Task prompt:
Scan the listing beneath this sentence. Report each line with the word "size".

Exercise input:
☆ ☆ ☆ ☆ ☆
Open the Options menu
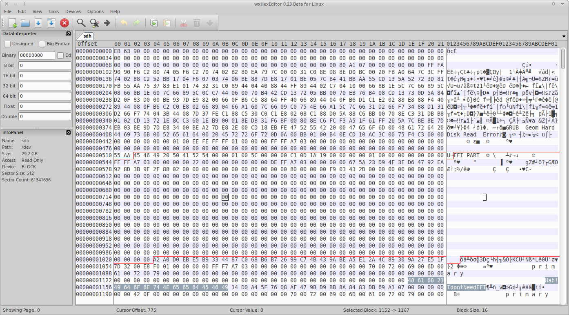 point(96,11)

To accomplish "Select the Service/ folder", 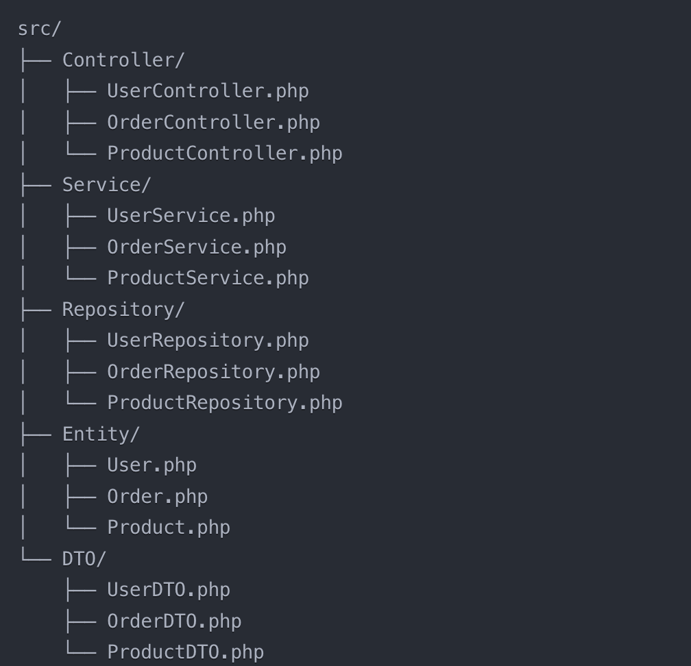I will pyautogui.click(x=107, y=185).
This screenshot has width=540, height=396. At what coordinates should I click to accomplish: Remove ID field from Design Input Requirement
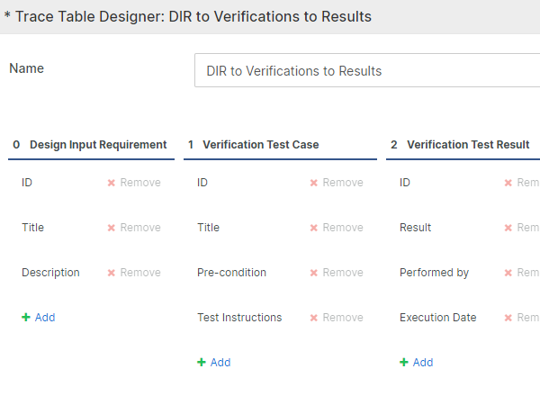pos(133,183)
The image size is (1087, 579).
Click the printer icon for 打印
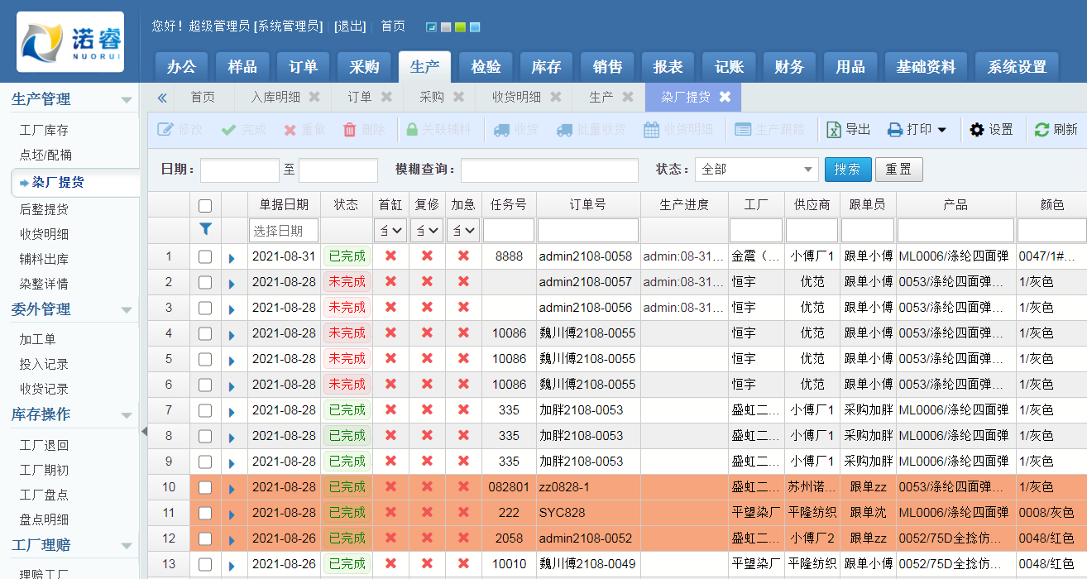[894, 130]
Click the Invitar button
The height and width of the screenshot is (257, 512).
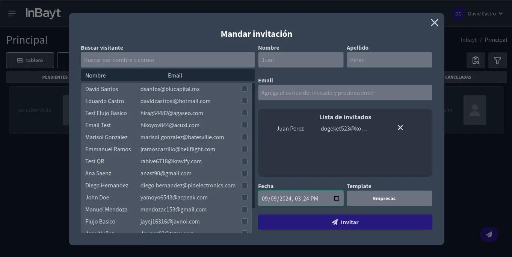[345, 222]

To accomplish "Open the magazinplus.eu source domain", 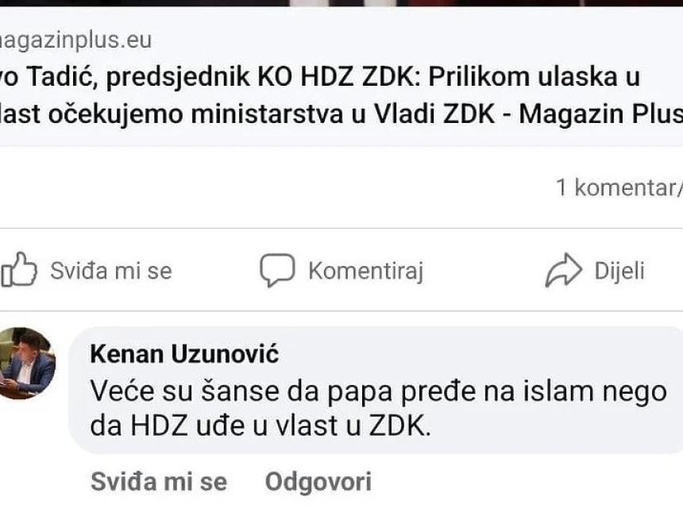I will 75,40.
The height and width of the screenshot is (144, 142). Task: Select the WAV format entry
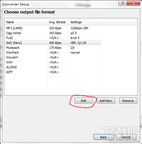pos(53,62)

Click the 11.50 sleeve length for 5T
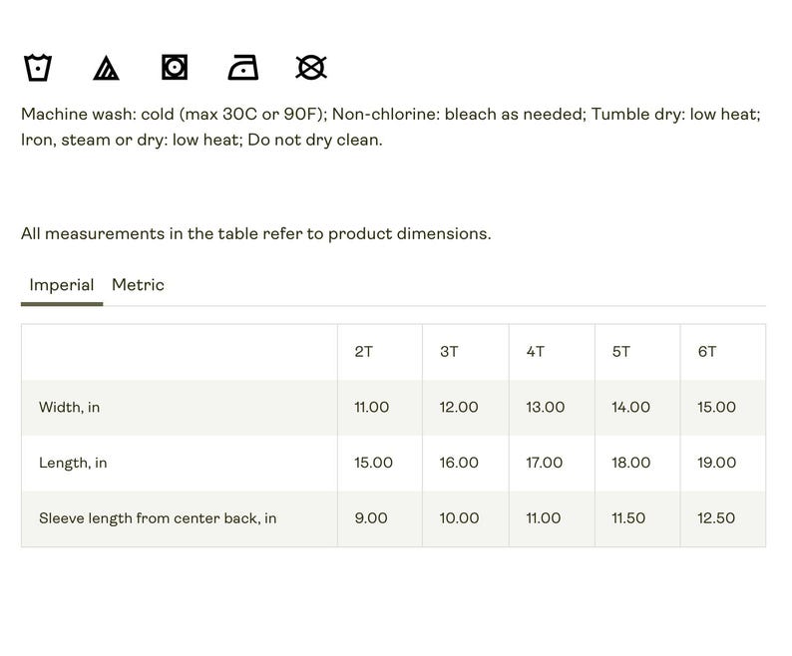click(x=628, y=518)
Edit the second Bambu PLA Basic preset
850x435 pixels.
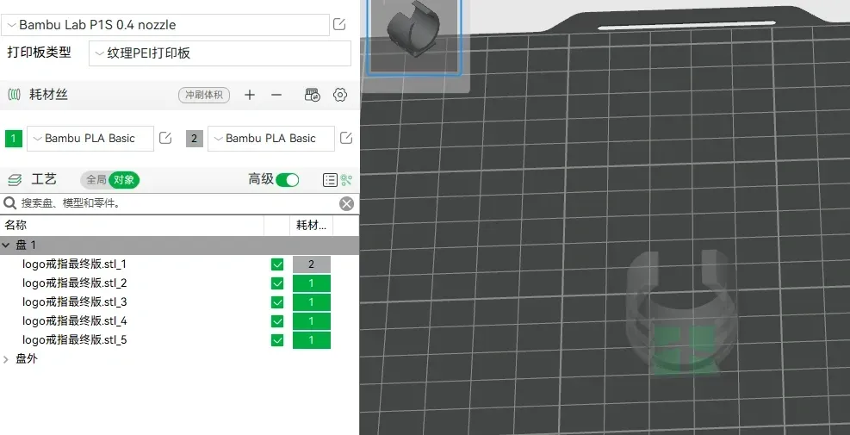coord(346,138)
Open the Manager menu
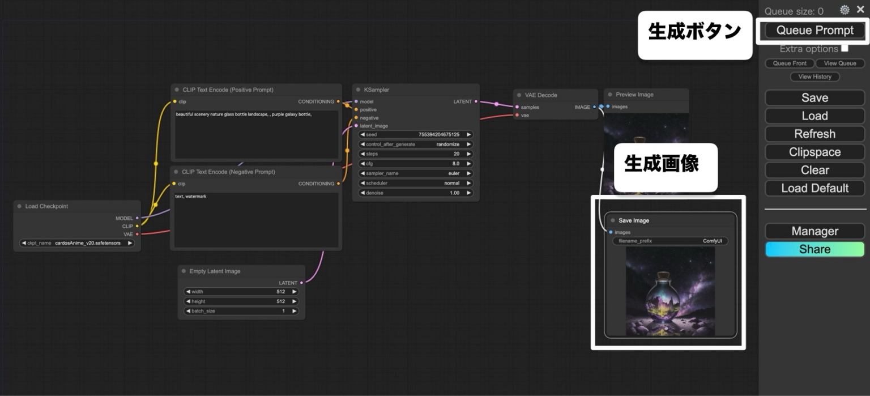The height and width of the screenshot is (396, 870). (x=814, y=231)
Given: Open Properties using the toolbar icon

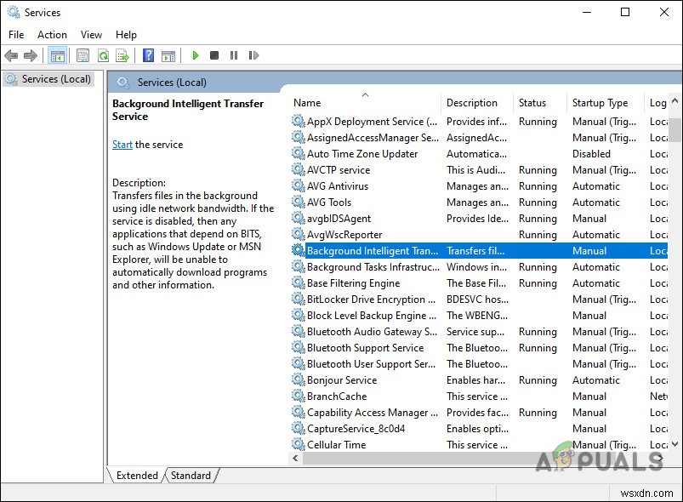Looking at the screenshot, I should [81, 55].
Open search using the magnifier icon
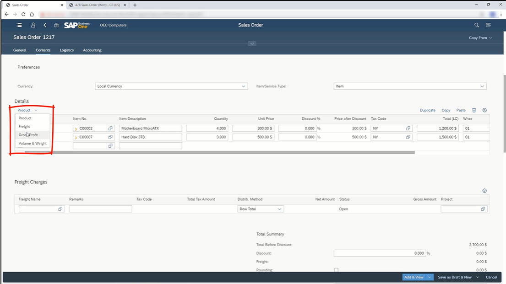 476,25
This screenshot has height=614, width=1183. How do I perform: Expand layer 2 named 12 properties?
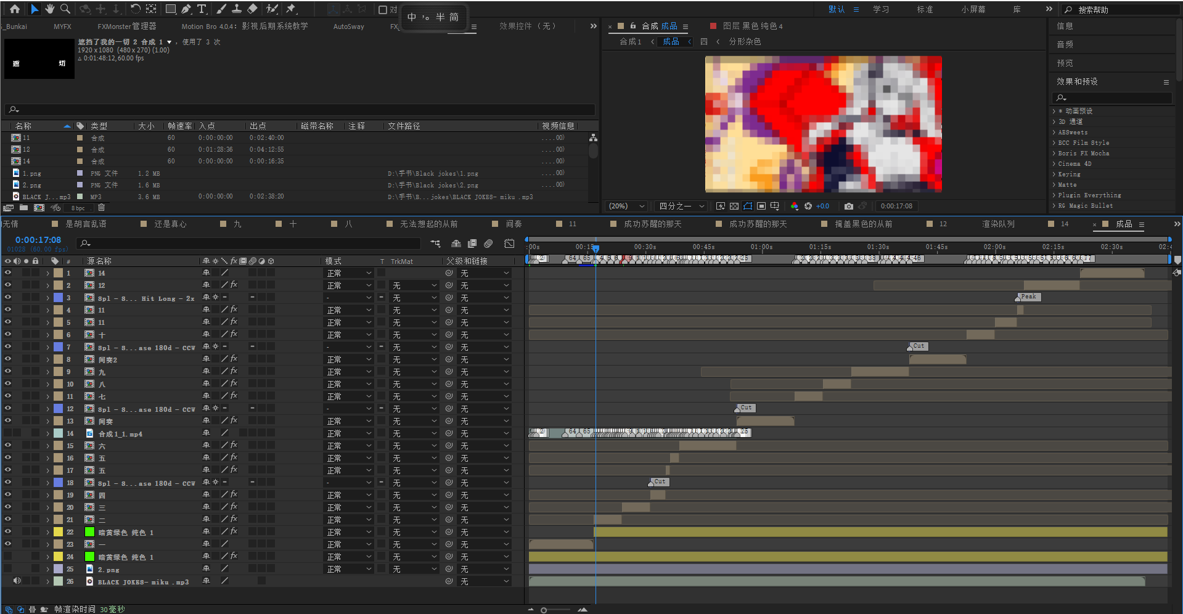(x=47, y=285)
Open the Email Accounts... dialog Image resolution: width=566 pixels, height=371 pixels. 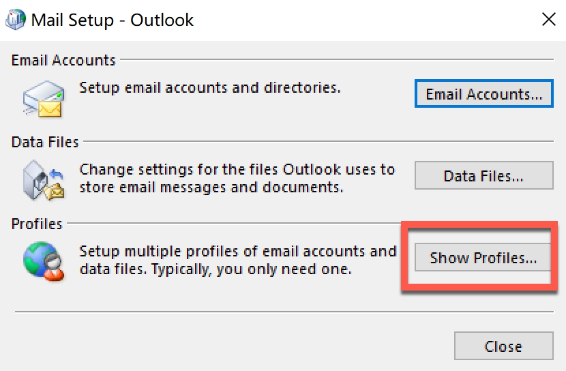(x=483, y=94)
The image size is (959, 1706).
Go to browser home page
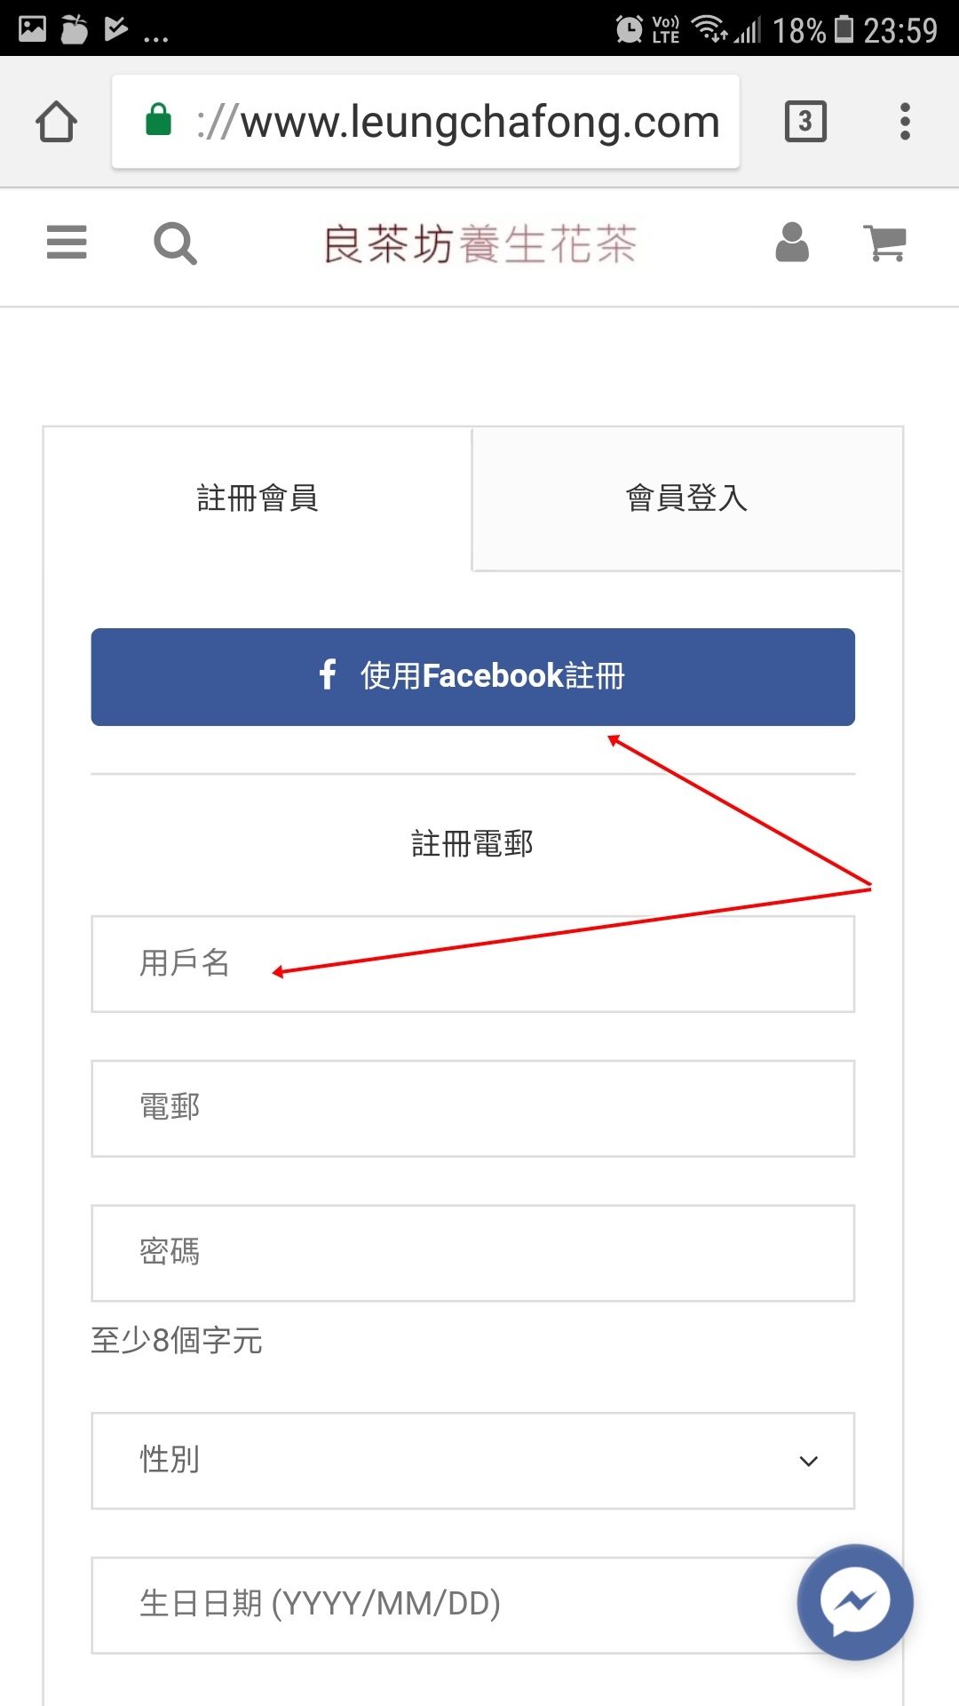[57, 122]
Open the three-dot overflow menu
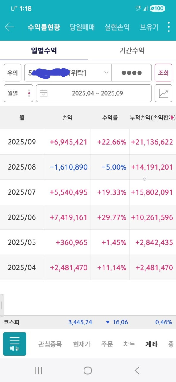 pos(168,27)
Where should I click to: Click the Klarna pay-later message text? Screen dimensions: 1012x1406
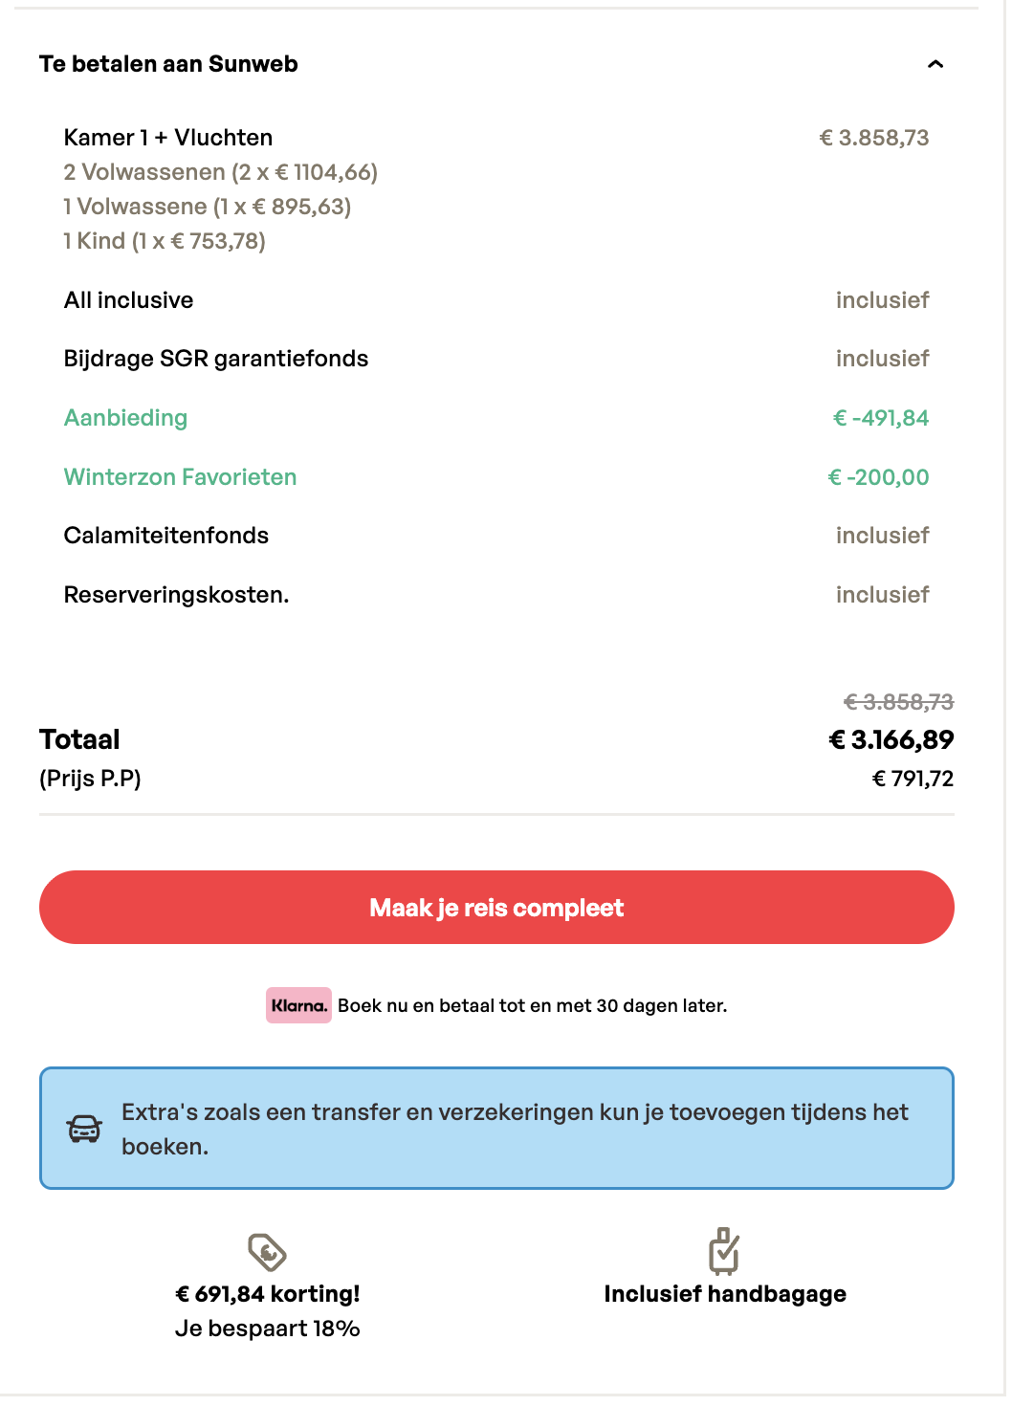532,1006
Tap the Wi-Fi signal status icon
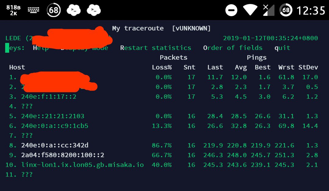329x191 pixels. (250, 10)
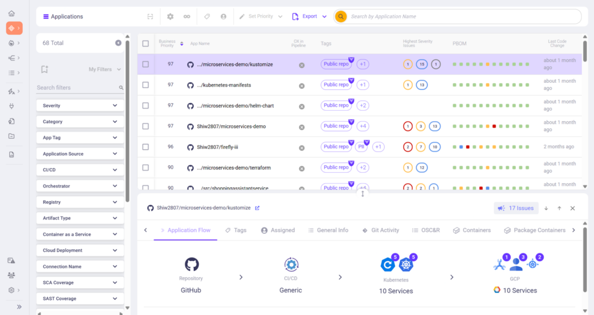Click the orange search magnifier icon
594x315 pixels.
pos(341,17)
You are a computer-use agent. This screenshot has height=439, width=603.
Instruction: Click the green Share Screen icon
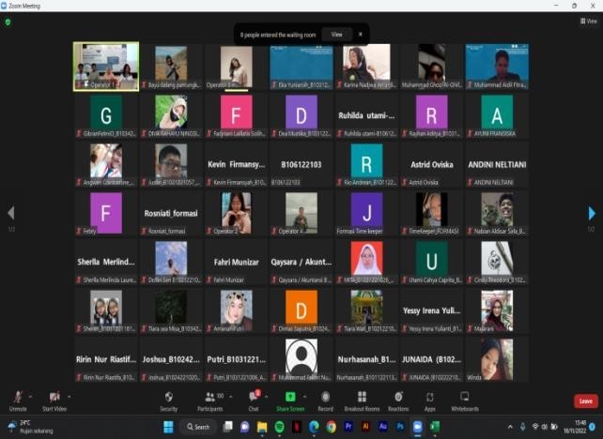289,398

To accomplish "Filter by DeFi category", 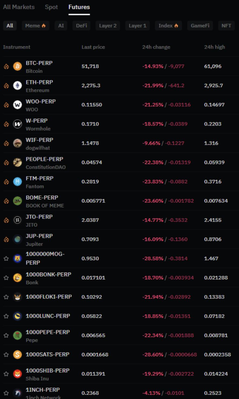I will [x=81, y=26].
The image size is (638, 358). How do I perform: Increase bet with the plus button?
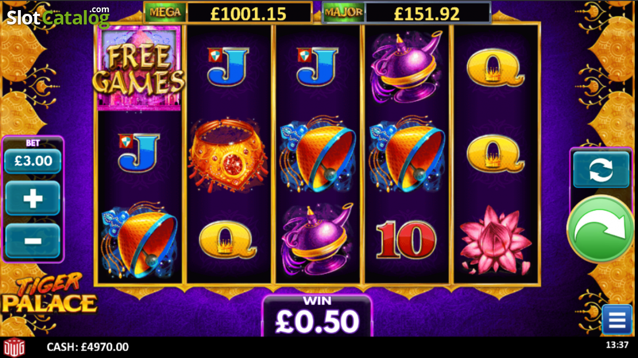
☆ ☆ ☆ ☆ ☆
Response to the exercise:
The image size is (1087, 579).
The image size is (959, 1706).
The image size is (638, 358). How do I perform: Increase bet with the plus button?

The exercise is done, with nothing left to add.